Define D_CXX_CHAR8_T and D_CXX_CHAR8_T_FLAGS.
Define char8_type_node and char8_array_type_node.
* c-family/c-cppbuiltin.c (cpp_atomic_builtins): Predefine
__GCC_ATOMIC_CHAR8_T_LOCK_FREE.
(c_cpp_builtins): Predefine __cpp_char8_t.
* c-family/c-lex.c (lex_string): Use char8_array_type_node as the
type of CPP_UTF8STRING.
(lex_charconst): Use char8_type_node as the type of CPP_UTF8CHAR.
* c-family/c.opt: Add the -fchar8_t command line option.
gcc/c/ChangeLog:
2018-11-04 Tom Honermann <t...@honermann.net>
* c/c-typeck.c (char_type_p): Add char8_type_node.
(digest_init): Handle initialization by a u8 string literal of
char8_t type.
gcc/cp/ChangeLog:
2018-11-04 Tom Honermann <t...@honermann.net>
* cp/cvt.c (type_promotes_to): Handle char8_t promotion.

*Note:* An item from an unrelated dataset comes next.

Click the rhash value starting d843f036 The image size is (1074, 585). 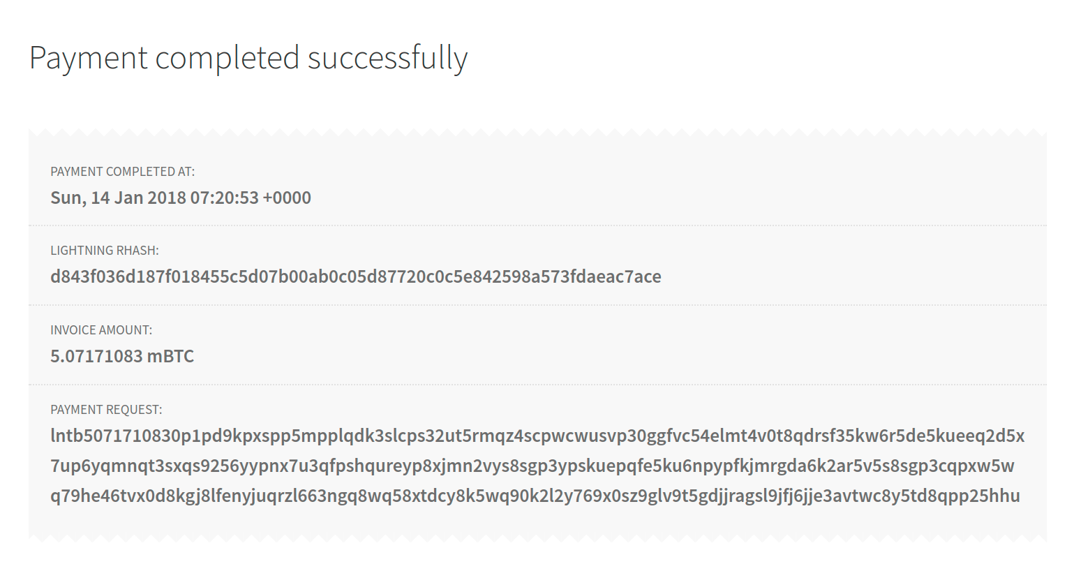coord(356,276)
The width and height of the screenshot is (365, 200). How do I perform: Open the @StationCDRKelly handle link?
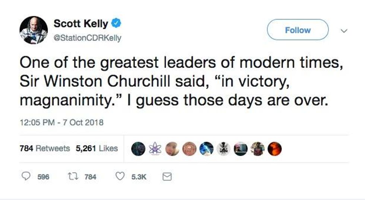[x=88, y=38]
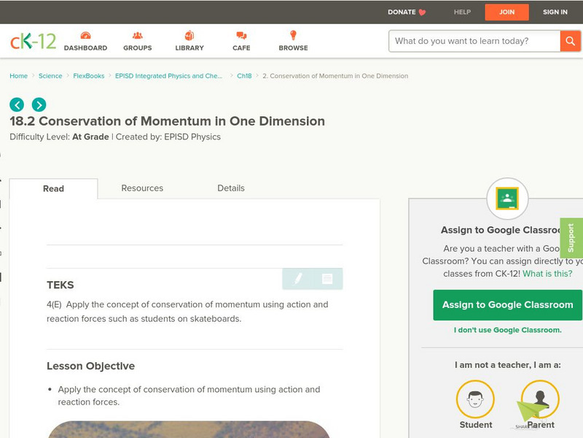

* cp/decl.c (grokdeclarator): Handle invalid type specifier
combinations involving char8_t.
* cp/lex.c (init_reswords): Add char8_t as a reserved word.
* cp/mangle.c (write_builtin_type): Add name mangling for char8_t
(Du).
* cp/parser.c (cp_keyword_starts_decl_specifier_p,
cp_parser_simple_type_specifier): Recognize char8_t as a simple
type specifier.
(cp_parser_string_literal): Use char8_array_type_node for the
type
of CPP_UTF8STRING.
(cp_parser_set_decl_spec_type): Tolerate char8_t typedefs in
system
headers.
* cp/rtti.c (emit_support_tinfos): type_info support for char8_t.
* cp/tree.c (char_type_p): Recognize char8_t as a character type.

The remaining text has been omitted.